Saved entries
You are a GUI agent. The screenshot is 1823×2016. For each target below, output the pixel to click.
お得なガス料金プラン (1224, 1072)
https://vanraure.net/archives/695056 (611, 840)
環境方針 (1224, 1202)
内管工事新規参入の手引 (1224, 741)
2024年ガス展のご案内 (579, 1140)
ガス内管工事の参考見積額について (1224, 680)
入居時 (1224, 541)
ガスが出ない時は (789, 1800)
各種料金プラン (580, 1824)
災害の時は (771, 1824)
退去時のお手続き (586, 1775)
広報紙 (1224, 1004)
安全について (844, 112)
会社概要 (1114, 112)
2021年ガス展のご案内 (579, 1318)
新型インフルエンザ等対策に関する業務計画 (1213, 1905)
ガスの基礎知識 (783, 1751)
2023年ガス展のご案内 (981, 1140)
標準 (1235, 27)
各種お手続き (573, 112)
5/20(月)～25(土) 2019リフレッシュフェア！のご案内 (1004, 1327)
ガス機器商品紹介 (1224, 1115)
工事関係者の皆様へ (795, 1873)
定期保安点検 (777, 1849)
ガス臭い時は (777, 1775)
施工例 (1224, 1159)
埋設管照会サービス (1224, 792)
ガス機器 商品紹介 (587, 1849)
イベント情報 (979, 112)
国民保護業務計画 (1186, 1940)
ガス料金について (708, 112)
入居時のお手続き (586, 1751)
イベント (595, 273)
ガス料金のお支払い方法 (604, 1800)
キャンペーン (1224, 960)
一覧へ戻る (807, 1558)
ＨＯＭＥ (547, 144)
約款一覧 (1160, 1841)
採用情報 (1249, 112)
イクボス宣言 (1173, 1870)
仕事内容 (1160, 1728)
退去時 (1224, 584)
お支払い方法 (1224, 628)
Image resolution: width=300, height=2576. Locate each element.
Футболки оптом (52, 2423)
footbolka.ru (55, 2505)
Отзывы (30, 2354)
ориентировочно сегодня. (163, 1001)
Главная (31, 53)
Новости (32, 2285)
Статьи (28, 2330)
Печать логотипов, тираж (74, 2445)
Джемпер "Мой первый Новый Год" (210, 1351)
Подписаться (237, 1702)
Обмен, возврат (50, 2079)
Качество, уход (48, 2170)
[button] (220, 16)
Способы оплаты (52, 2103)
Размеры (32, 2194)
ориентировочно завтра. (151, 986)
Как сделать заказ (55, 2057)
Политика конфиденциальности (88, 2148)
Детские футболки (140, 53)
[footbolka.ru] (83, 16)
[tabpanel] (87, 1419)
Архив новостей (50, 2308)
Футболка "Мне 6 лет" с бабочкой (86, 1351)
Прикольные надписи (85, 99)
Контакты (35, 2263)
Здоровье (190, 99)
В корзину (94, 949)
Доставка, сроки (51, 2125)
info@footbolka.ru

| TASK OBJECTIVE |
Would you copy all lines in the records where the string "each" appears?

| RESULT OF THE EXERCISE |
You are a GUI agent. The screenshot is 1823×2016. For each target below, output the pixel to click.
Image resolution: width=300, height=2576. Locate each element.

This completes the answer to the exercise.